Bamberger & Mulligan’s goal for the secondary mandate is that the organization “integrate meaningful consideration of” it “into agency structures, cultures and decision-making” (P. 226). The question is not whether the organization will be found to be guilty of non-compliance or even whether the organization is committed to compliance.  Because what constitutes compliance is always contestable (within limits) and because compliance may be in tension with the organization’s primary mandate, a compliant organization is not the appropriate goal.  At best, as the organization’s mission is elaborated, the claims of compliance are meaningfully and seriously part of the organization’s structures, cultures and decision processes.

So understood risk assessment is not the search for hot spots.  Rather, it is the process-based reorientation of decision-making to include compliance values.  For example, Bamberger & Mulligan, similar to those who studied NEPA, discovered that “front-loading” compliance (privacy or environmental) experts into planning processes, led to full consideration of these values as part of decision-making.  In my own work on inside counsel, I too found that their being involved early in the decision making process was critical to their being able to influence decision-making.

So understood, compliance cannot stand separate from or over operations.  Compliance is best effected, Bamberger & Mulligan emphasize, by an “insider:” To operationalize and impact decision-making “requires both an insider’ seat at the policy-making table and an insider position within the day-to-day bureaucratic processes” (P. 240). Otherwise, compliance is likely to be either merely “ceremonial” or ineffective due to information asymmetries.

At the same time, compliance requires that the insider be committed to compliance values – though personal history, expertise or reporting relations.  They must be trusted insiders, but they must not be defined by the culture, structures and processes of day-to-day decision-making.

So, the effective implementer of compliance does not have a “compliance mind-set” (P. 247).  Rather, she is an “expert” on compliance, but for her a “policy orientation” dominates. Her goal is to “ensure the reasoned consideration of” compliance “throughout the” organization (P. 247).  She is not a cop.  She is a go-to expert and shaper of organizational decision-making.

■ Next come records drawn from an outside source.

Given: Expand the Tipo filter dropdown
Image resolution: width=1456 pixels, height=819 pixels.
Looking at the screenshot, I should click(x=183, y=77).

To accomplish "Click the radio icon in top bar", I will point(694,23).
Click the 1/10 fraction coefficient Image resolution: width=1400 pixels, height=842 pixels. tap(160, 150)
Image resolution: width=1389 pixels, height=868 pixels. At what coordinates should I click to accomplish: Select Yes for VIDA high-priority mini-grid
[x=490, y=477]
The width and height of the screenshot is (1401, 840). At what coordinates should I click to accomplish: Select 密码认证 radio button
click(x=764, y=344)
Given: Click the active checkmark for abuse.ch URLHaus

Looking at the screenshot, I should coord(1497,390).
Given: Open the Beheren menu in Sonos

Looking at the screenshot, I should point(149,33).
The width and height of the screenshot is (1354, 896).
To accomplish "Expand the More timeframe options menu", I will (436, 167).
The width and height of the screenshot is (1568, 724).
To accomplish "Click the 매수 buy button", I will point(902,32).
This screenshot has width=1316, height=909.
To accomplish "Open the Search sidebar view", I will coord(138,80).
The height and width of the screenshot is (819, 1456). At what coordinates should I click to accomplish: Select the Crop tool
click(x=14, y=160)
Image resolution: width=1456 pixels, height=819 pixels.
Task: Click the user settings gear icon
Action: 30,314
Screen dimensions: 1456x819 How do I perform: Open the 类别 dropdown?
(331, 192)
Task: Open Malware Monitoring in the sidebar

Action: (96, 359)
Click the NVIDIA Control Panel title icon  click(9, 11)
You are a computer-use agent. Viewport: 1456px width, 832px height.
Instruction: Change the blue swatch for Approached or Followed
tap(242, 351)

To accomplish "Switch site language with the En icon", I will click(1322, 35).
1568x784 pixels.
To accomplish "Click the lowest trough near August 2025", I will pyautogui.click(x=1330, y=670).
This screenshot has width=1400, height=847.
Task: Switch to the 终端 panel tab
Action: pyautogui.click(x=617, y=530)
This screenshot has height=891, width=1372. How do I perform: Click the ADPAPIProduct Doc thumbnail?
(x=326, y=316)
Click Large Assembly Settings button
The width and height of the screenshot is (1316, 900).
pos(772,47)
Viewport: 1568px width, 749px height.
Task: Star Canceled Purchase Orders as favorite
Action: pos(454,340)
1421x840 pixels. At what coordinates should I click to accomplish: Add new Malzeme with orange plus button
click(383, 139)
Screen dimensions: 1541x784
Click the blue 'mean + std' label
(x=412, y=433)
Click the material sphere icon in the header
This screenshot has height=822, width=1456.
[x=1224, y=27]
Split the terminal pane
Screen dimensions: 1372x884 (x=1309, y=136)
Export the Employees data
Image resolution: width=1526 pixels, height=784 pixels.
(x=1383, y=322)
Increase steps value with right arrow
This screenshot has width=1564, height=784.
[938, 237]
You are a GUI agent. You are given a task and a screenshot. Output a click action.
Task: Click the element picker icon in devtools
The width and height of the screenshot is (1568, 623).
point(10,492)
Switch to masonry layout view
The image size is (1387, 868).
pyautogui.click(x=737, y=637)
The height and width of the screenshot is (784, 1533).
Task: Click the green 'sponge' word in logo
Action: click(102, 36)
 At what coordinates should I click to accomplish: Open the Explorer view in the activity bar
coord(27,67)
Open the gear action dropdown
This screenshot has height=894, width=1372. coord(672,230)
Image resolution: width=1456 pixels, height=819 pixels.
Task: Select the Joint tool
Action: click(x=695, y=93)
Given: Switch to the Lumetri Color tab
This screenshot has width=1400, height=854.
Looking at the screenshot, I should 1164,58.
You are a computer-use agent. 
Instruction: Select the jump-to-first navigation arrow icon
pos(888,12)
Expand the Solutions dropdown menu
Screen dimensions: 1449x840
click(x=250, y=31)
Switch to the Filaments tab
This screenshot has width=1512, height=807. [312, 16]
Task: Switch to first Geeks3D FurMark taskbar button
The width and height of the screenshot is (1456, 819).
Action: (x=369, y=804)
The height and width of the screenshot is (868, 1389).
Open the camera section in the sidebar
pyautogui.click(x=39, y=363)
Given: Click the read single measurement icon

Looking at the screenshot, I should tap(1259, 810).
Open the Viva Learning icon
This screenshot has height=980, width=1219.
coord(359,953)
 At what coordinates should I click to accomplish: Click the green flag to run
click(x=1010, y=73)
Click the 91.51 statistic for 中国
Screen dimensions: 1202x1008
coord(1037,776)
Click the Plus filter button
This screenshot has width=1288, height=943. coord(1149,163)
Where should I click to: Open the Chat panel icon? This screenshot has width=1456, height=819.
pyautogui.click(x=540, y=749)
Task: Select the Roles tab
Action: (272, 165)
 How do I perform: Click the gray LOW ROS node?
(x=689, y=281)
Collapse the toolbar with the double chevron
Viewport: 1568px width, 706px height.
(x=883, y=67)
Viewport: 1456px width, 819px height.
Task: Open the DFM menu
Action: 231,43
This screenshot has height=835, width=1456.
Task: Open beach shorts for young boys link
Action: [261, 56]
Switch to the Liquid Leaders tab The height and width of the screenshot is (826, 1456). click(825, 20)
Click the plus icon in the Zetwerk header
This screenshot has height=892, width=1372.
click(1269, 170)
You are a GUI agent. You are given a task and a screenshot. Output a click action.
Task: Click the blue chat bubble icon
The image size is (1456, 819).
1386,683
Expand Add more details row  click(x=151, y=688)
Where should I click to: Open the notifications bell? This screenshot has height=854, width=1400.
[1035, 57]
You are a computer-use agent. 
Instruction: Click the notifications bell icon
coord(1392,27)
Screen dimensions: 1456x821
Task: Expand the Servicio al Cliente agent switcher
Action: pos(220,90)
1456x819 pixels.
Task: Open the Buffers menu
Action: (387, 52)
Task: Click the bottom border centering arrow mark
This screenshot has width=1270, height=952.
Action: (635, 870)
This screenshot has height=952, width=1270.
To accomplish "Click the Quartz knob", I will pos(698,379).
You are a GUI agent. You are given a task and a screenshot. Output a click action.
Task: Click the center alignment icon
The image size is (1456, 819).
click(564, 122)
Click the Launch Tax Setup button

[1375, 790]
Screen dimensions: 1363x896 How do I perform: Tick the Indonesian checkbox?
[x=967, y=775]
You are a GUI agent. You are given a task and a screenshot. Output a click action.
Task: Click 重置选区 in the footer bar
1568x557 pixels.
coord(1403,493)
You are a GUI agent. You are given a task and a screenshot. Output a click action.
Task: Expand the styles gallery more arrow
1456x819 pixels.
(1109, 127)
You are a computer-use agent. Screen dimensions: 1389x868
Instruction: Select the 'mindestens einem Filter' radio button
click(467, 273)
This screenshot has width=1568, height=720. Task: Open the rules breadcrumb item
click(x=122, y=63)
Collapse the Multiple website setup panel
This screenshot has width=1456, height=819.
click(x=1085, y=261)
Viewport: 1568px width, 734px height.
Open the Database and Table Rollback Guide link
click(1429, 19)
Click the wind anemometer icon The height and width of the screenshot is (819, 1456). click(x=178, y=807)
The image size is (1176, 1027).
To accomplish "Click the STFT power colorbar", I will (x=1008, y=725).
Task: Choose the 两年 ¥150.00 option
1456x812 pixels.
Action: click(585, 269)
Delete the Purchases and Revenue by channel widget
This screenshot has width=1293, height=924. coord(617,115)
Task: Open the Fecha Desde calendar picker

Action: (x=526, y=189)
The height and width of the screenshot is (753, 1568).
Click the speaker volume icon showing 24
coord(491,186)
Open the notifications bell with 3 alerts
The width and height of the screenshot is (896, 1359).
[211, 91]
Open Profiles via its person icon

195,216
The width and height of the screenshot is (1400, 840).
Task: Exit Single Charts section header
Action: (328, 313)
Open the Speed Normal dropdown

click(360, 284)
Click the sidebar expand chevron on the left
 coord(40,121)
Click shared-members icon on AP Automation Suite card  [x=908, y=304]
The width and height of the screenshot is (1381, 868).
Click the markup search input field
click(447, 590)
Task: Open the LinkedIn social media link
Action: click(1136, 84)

Bamberger & Mulligan clearly show how the management of the privacy compliance experts as the two public agencies resulted in vastly different results, regarding the same technology.  They discuss how the pressures at the agency and on agency personnel interacted with privacy concerns.  In so doing, they have much to teach those who consider compliance at corporations. Bamberger & Mulligan repeatedly term the agencies “bureaucracies.”  Yet, their own evidence suggests that the agencies operate by project-team decision-making, which is characteristic of the modern (de-bureaucratized) corporation.  Their lessons reach further than they think.